Arte fúnebre de cara pintada

Ao JN, Ana Paula Ribeiro, responsável pela DGC, admite que estes números são o resultado do "grande destaque dado ao turismo cemiterial", através da "realização de diversas acções, bem sucedidas".

"Nomeadamente, palestras e colóquios temáticos, concertos de música sacra, erudita e fado, e a criação do Núcleo Museológico específico, que se julga único na Europa", traduz, adiantando que os espaços mais visitados, quer por portugueses e estrangeiros, foram o dos Prazeres - de 1833 e um dos mais majestosos - e o do Alto de São João, criado no mesmo ano do anterior e enriquecido com inúmeros jazigos e mausoléus.

Desde há alguns anos que a Câmara de Lisboa tem vindo a restaurar o espólio dos vários cemitérios, tanto o património a céu aberto, quer os jazigos mais importantes, como o Mausoléu dos Palmela. Paralelamente, elaborou vários roteiros (em português, inglês e alemão) e promove visitas guiadas.»

26/01/2011

Exumações de volta a Carnide

Uma década depois de detectar dificuldades na decomposição de corpos no cemitério de Carnide, a Câmara de Lisboa diz que a solução foi "implementada e concluída" e que actualmente são efetuadas 90 % das exumações marcadas.

Em 2001, as primeiras exumações no cemitério-jardim (o primeiro do género na cidade, inaugurado em 1996) revelaram que os cadáveres não estavam em condições de ser levantados, devido "sobretudo à presença de água no solo", segundo a autarquia.

Pouco depois, o espaço deixou de ter a função de sepultamento, salvo em raras excepções, como no funeral da escritora Sophia de Mello Breyner.

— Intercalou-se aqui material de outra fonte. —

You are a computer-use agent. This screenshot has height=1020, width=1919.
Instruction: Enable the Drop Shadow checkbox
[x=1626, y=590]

Questionada pela Lusa sobre a actual situação, a divisão de gestão cemiterial explicou que, quando o município identificou a causa do atraso na decomposição, reduziu a rega das secções de enterro, o que levou à diminuição da humidade dos terrenos.

Mudança sem custos

A decomposição dos cadáveres exige humidade e arejamento dos solos, mas quando há arejamento sem humidade o corpo fica mumificado e quando há água e pouco arejamento o processo é mais lento.

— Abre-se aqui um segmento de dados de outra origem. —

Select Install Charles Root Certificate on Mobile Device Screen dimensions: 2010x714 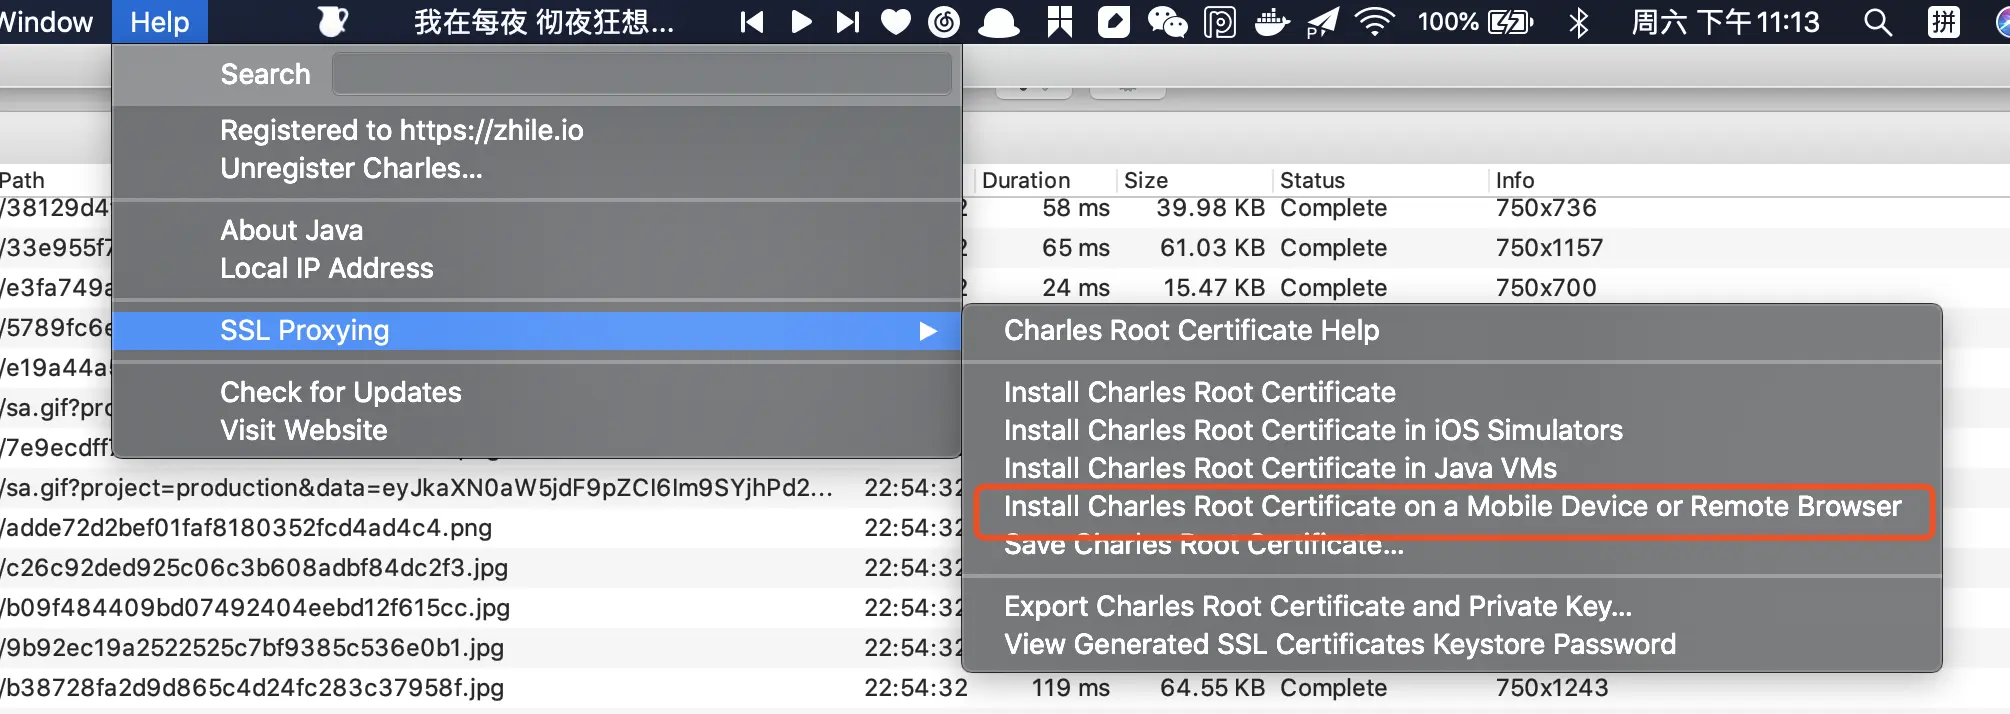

De acordo com os serviços, "a mudança de procedim
entos foi implementada e concluída sem custos" e actualmente estão a ser enviados avisos aos familiares dos falecidos sepultados em 1996, para marcação da exumação.

A autarquia adiantou que o encerramento do espaço nunca foi ponderado e que o cemitério disponibilizou vários serviços ao longo deste tempo, inclusive inumação em compartimentos de ossários municipais, compartimentos de jazigos municipais e sepulturas perpétuas.

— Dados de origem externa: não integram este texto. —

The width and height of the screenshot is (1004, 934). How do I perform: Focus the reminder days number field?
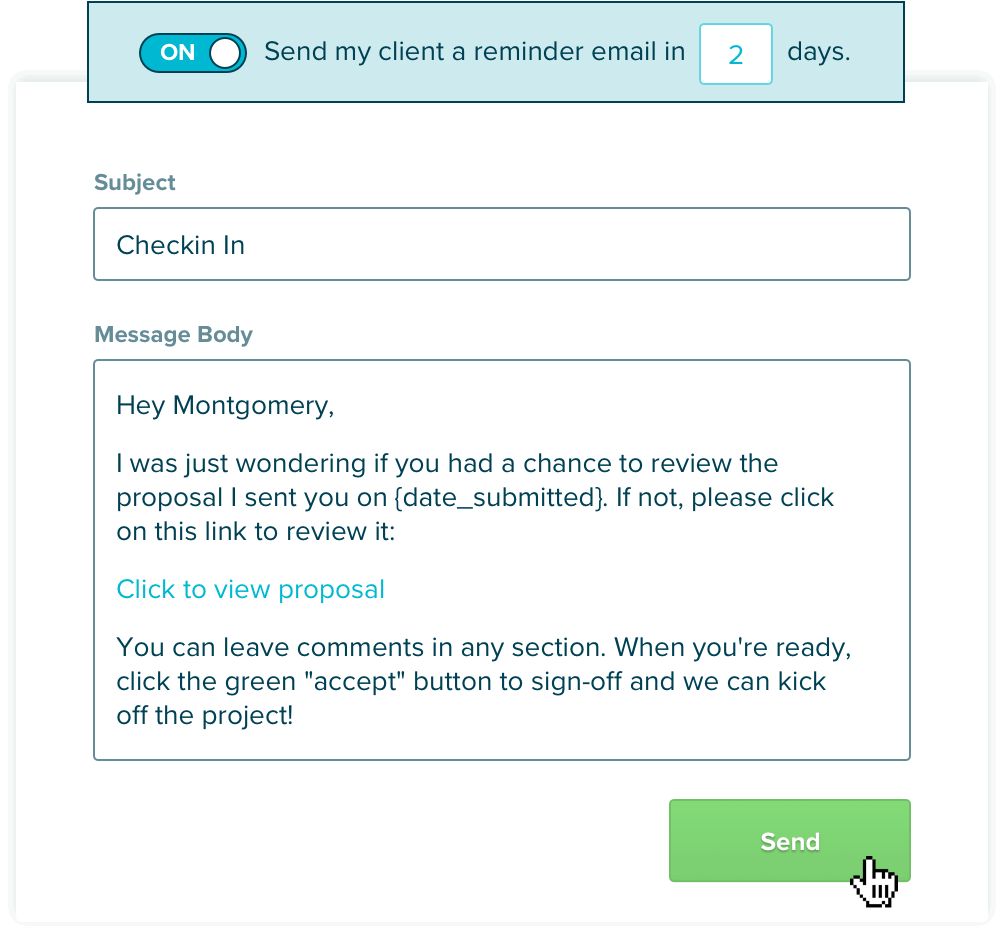pyautogui.click(x=736, y=54)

"Logo que se consiga disponibilizar mais terreno com as exumações, entretanto realizadas, poderá reiniciar-se a inumação temporária", informou a divisão responsável, adiantando que serão construídos compartimentos de decomposição aeróbia que permitem o enterro tradicional (temporário) "com um menor período de redução a ossada".

Existem também projectos para "melhorar o desempenho da primeira fase do cemitério" e para avançar com uma segunda fase.

Em 2008, o vereador José Sá Fernandes, disse que o desenvolvimento do cemitério incluía a construção de um forno crematório e salas para velórios e o seguimento das recomendações do Laboratório Nacional de Engenharia Civil, que estudou o problema do solo naquela área.

In JN

15/04/2008

Cemitério de Carnide


"O cemitério, inaugurado em 1996, deveria ter sido construído de forma faseada, mas o processo foi interrompido depois de se descobrir, após a exumação dos primeiros corpos, que estes não se tinham decomposto.

Os níveis freáticos e as características do solo (argiloso) foram apontados como causas do problema e impediram que se desse seguimento à segunda fase do cemitério mas para o presidente da Junta de Freguesia de Carnide, Paulo Quaresma, o problema dos solos não explica por si só o abandono a que foi votado o único cemitério construído na capital no século XX e que respondia a um novo conceito. «Houve um grande desinvestimento», lamentou o autarca durante uma visita ao recinto, apontando alguns edifícios que serviriam para acolher salas mortuárias e um centro ecuménico, mas que não estão a ser usados porque o cemitério não recebe praticamente funerais.

Do lado oposto, apenas resiste uma florista num espaço que foi concebido para acolher lojas e uma cafetaria."